Nucleotide Repetition Lengths
code clojure
Sunday, November 3, 2013
After a long hiatus, let’s continue our foray into amateur genomics with Clojure, in which we continue to encounter elegant expressions of Clojure’s power as well as a few additional wrinkles in the Clojure ecosystem (in this case, Incanter).
In our last post we upgraded our genome decoder and used it to show frequencies of the four nucleotides, illustrating Chargaff’s Rule.
Another simple question to be asked of the data is, What is the
distribution of nucleotide repetition lengths? In other words, if we
represent the number of times any nucleotide is repeated as a
histogram, then AAGGCATTTT
would yield two entries for 1, two entries
for 2, zero for 3, and one for 4. What does this distribution look
like for the entire human or yeast genome?

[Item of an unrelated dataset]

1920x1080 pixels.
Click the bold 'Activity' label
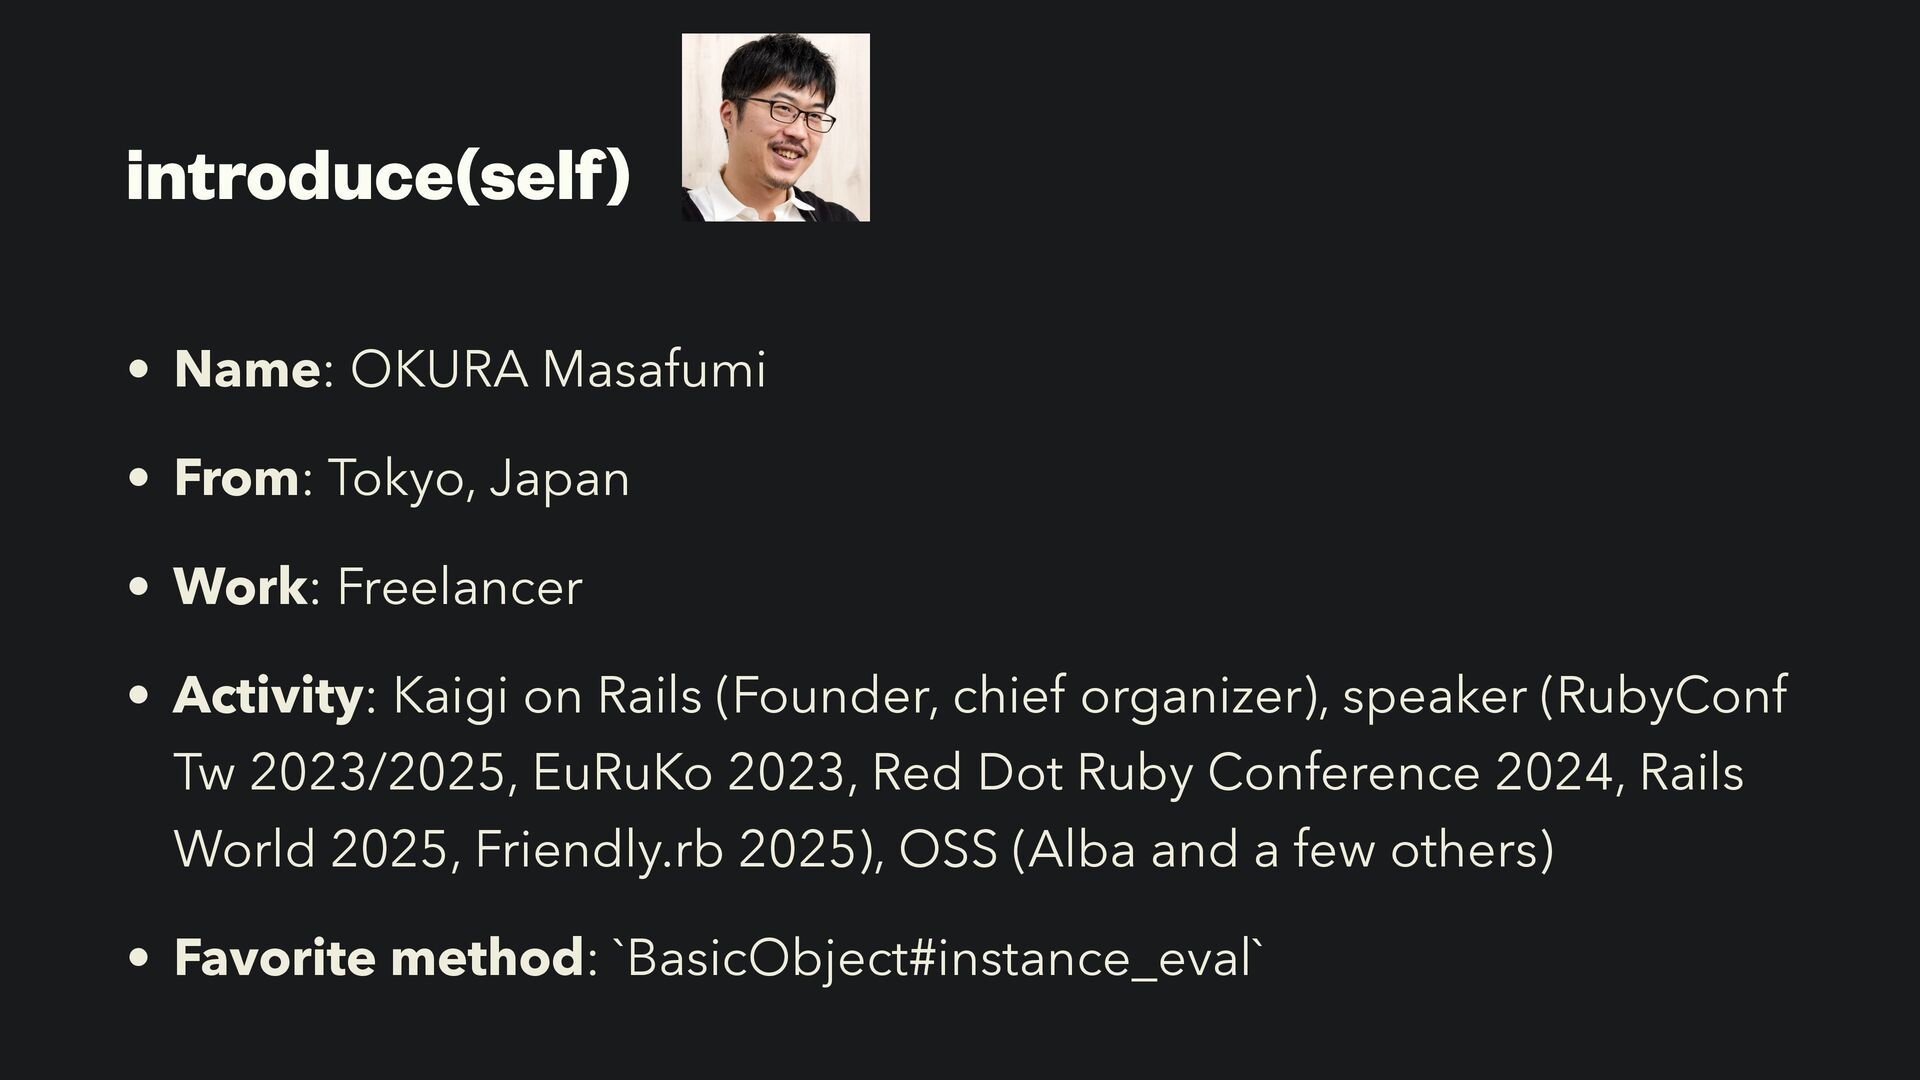pyautogui.click(x=268, y=697)
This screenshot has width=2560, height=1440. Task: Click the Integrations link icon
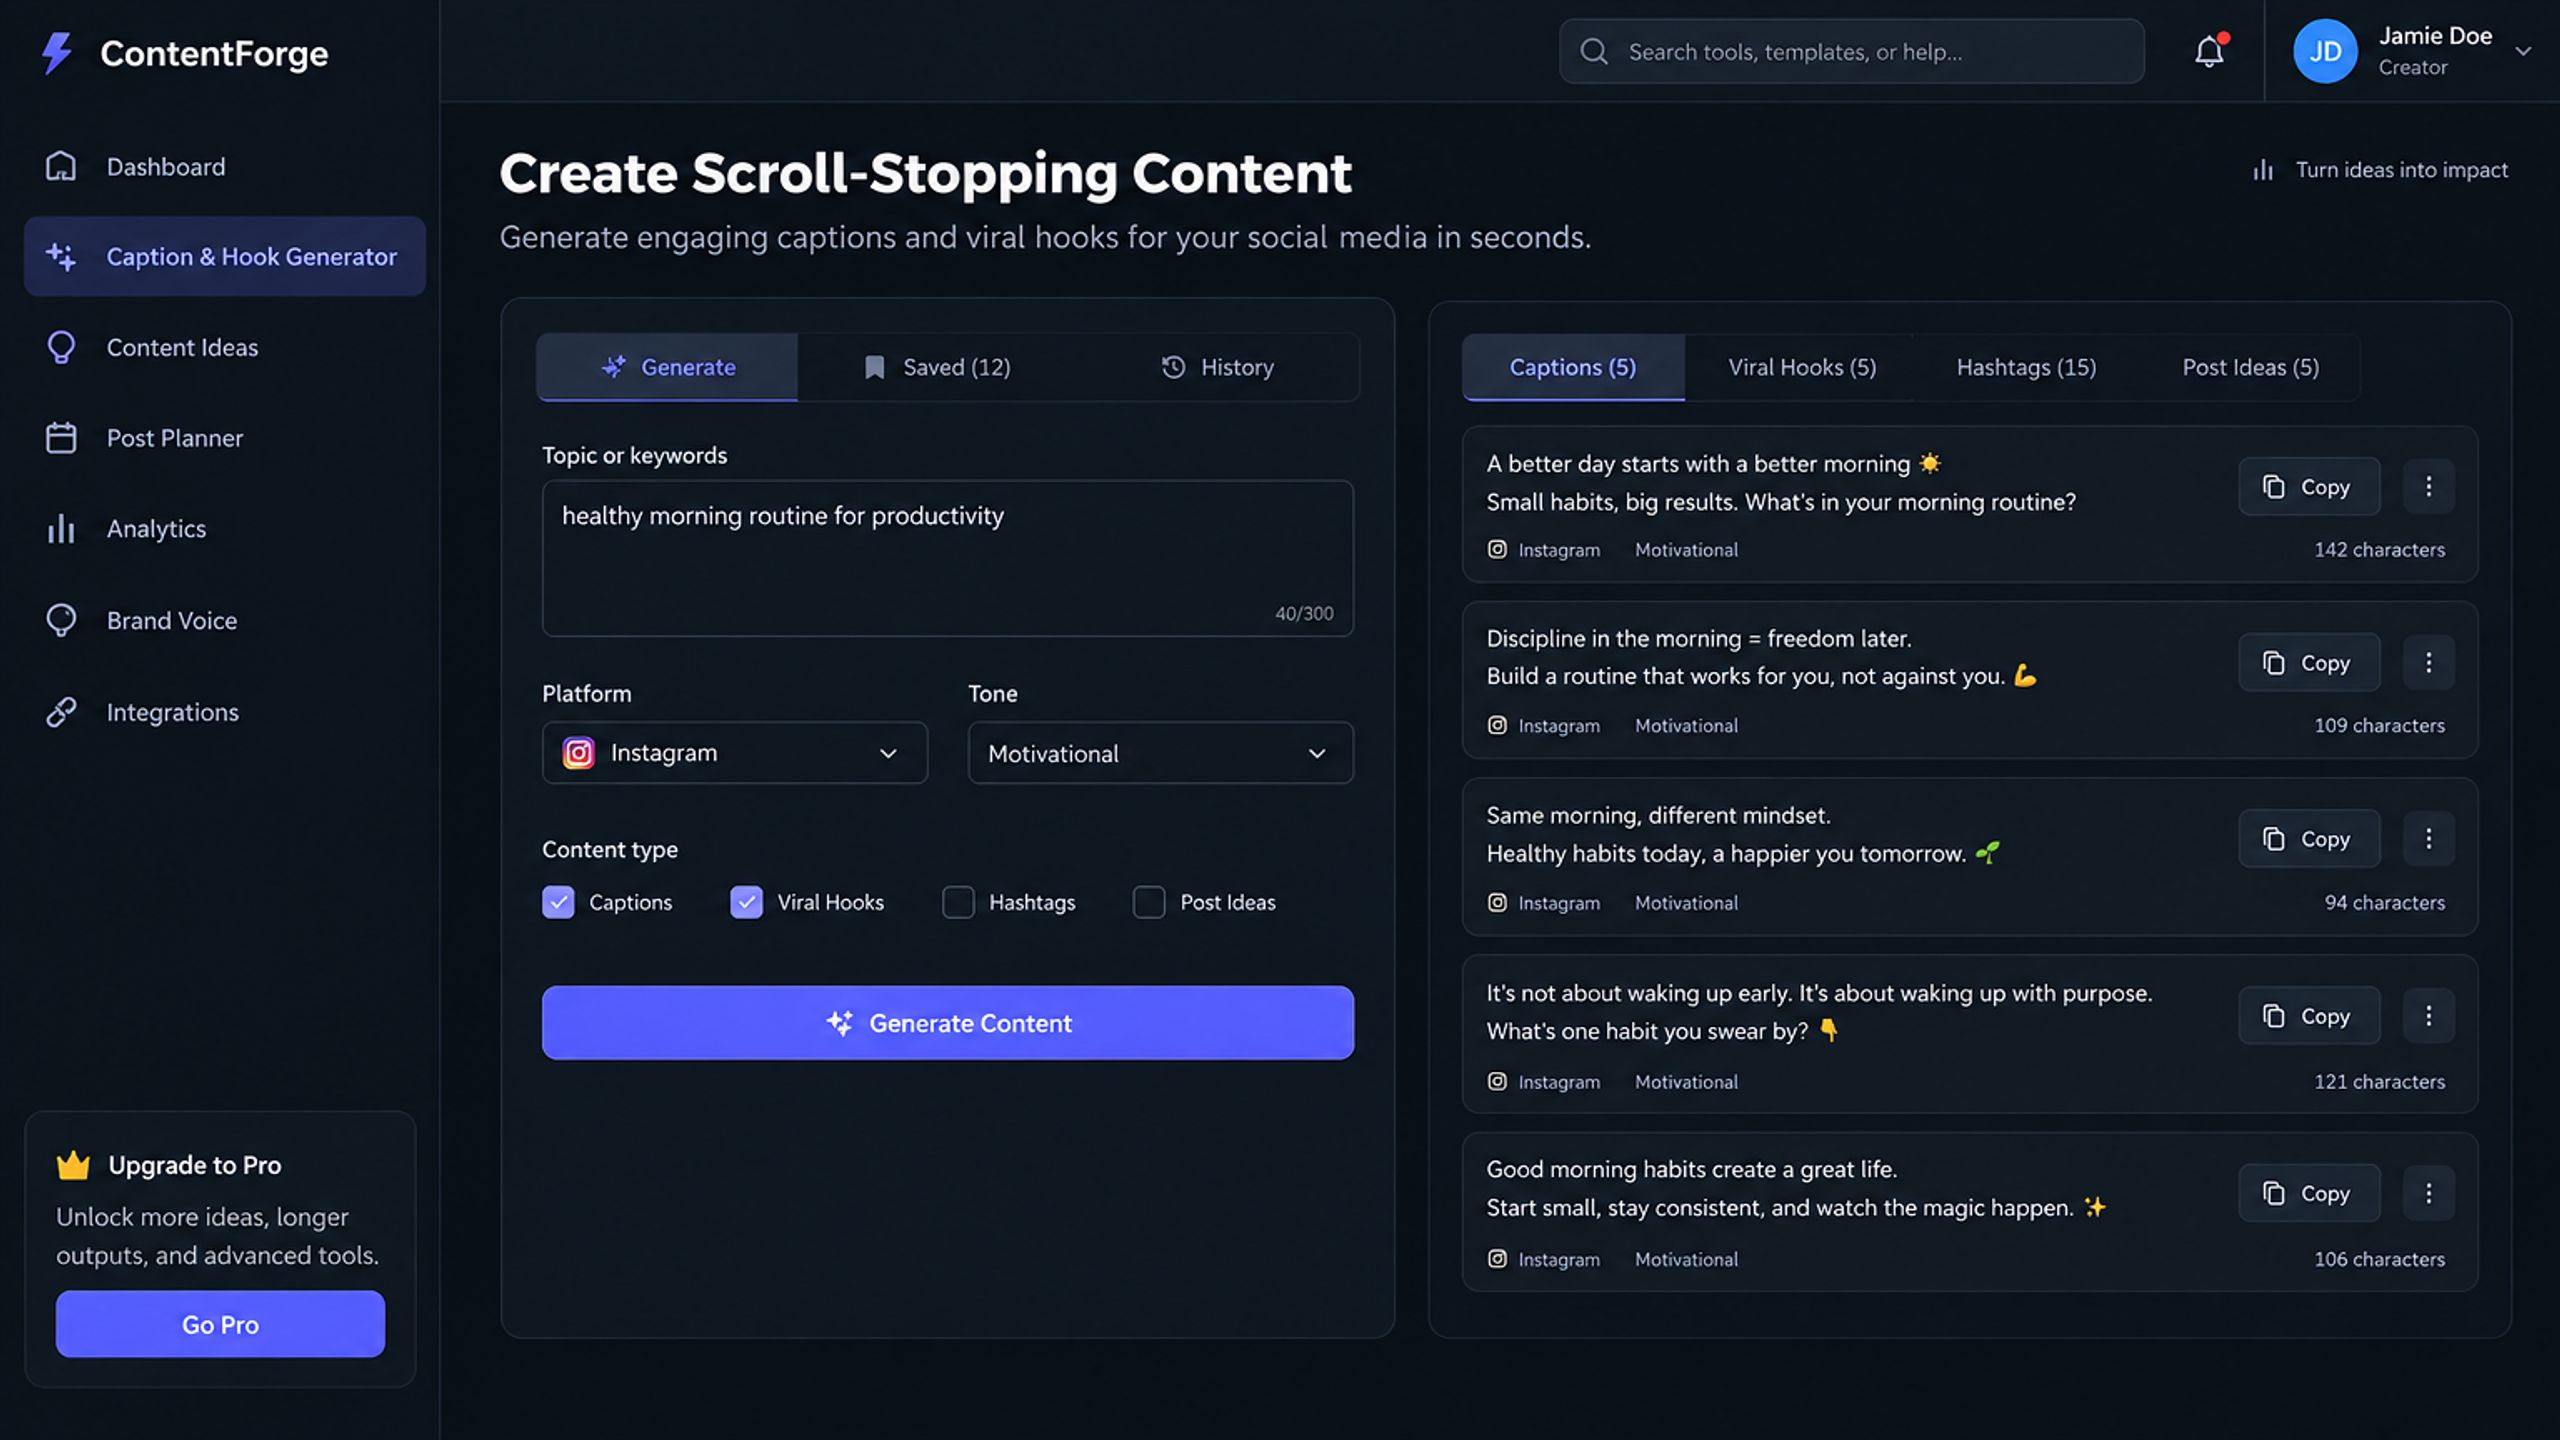point(61,712)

As a “null hypothesis”, consider the likelihood of getting \(N\) A’s when drawing at random from A, G, C or T. The probability for the first selection to be A is 25%; for the first two draws to be AA the probability is \(P(AA) = {1 \over {4^2}} = 0.625\), and for \(N\) consecutive draws, \(P(A \times N) = 4^{-N}\).
You can easily simulate (“Monto Carlo”) such a situation using a purely random sequence:
(defn randgenome [] (repeatedly #(rand-nth [:A :G :C :T])))
This function yields a sequence like (:A :A :C :A :T :G :G :T :G :A :C :C ...)
.
To convert this into repetition lengths, we can first divide the
sequence up into repeating elements using partition-by
and the
identity
function:
(partition-by identity (randgenome)) ;;=> ((:A :A) (:C) (:A) (:T) (:G :G) (:T) (:G) (:A) (:C :C) ...)
Extracting the lengths is then trivial: just map count
over the
sequences:
(defn get-lengths [s] (->> s (partition-by identity) (map count))) (get-lengths (randgenome)) ;;=> (2 1 1 1 2 1 1 1 2 ...)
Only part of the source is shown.